Non, la dernière création de Julien Gosselin ne parle pas de la fin du monde. « Extinction » est un objet scénique difficile à appréhender, qui déborde tant et si bien que, noyés dans un tsunami de stimuli, on pourrait croire que l’apocalypse du théâtre vient de sonner. Mais le metteur en scène tisse en sourdine un filet de survie dans lequel l’inconscient du spectateur ne cesse de se prendre les pieds.
Spectacle en trois parties, il se revendique de plusieurs auteurs dont Arthur Schnitzler, Hugo von Hofmannsthal, et Thomas Bernhard en tête. Pourtant, tout commence par delà le langage articulé, tout commence par la mise en mouvement frénétique des corps. Pendant une petite heure, un dj set permet à ceux qui le souhaitent de danser, une bière à main, se pensant pour un temps dans une soirée berlinoise, à la fois branchée et cheap. Les autres, assis à leur place regardent vaguement cette fête comme un prélude agité et sans forme, et les derniers, dans un entre-deux indécis, restent sur le plateau et observent à la fois ceux qui dansent et ceux qui sont dans les gradins. Commencer par un espace qui casse tous les codes du théâtre est une façon radicale d’imposer sa vision du monde. Pourtant, le théâtre dans sa forme basique, – des acteurs et un dialogue – surgit à la toute fin de cette première partie, un échange de quelques minutes volé au bruit et à la fureur suffit à justifier l’ensemble du dispositif.

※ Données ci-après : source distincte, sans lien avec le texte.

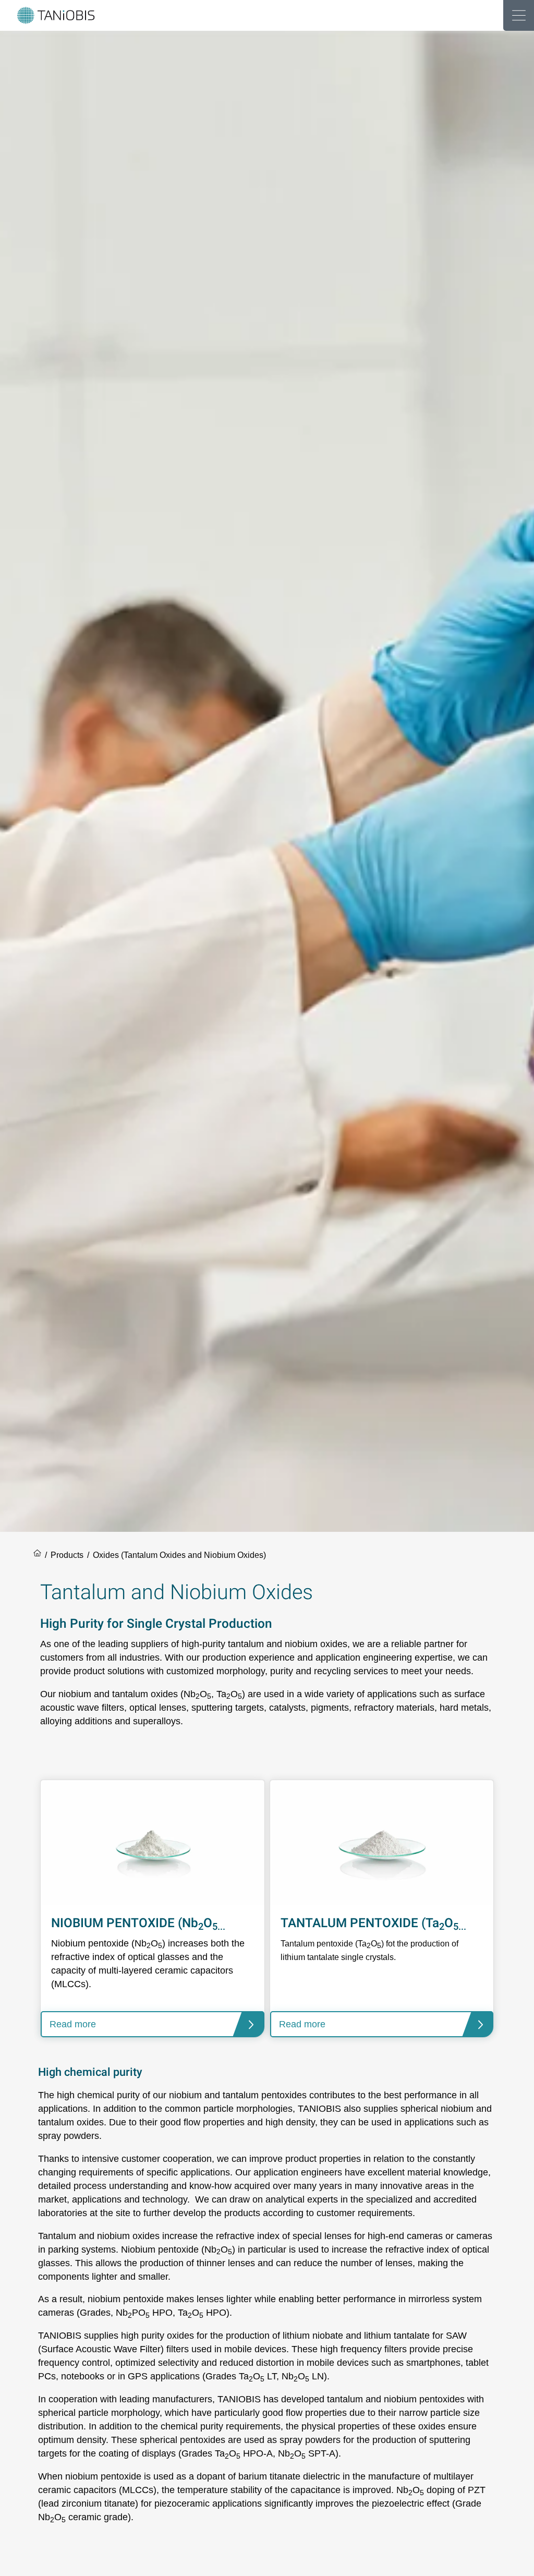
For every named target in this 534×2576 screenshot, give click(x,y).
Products (67, 1555)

L’irruption du théâtre saisit le spectateur et démontre avec maestria la supériorité du drame sur la transe.
La dramaturgie fonctionne alors comme un entonnoir : la masse dodelinante et anonyme laisse place à une fête bourgeoise, un dîner entre amis dans la Vienne d’avant guerre. Tous sont beaux, cultivés, aisés, tous pressentent la fin de leur temps mais à l’action, choisissent sciemment le déni. Nous voilà donc plongés dans un huis clos eschatologique qui ne se laisse approcher que par écran interposé. Le public, comme le monde qui gronde, est ignoré, réduit à être les spectateurs de leurs derniers instants. La position dans laquelle nous contraint le metteur en scène est délicate, tout comme les observateurs des corps dansants de la première partie, nous sommes les observateurs impuissants de l’inéluctable. Les corps viennent à nous manquer, les acteurs se refusent et leurs absences provoquent automatiquement un désir décuplé. On reconnait là le talent de Julien Gosselin à créer des traboules ; en coinçant l’acteur derrière la caméra, il provoque une envie de théâtre que certains exprimeront par un ennui et d’autre par une attente.
L’entonnoir finit de se restreindre dans une troisième partie plus énigmatique. Dans une forme conférence convenue, une actrice recourbée sur sa douleur ânonne le texte de Bernhard qui prête son titre au spectacle. Sans relief, elle alourdit de mélancolie ce propos qui est pourtant pétri de colère et d’ironie. Seule en scène, sans un regard vers la salle, elle sonne le glas des festivités et retire toute once d’intention comme pour finir de vider la moelle des vieux os théâtreux. Après plus de 4 h de frustration en tout genre, l’apothéose volontairement terne et éteinte de cette dernière heure achève toute résistance, c’est un spectacle qui s’endure comme une course en montagne et le dernier col est ardu et monotone.
Non, « Extinction » n’est pas un spectacle sur la fin du monde mais un geste artistique qui s’épuise et qui marque sans doute la fin d’un cycle pour le metteur en scène. Comme les vierges sages dans la parabole biblique, nous restons en veille, guettant les signes de la prochaine résurrection.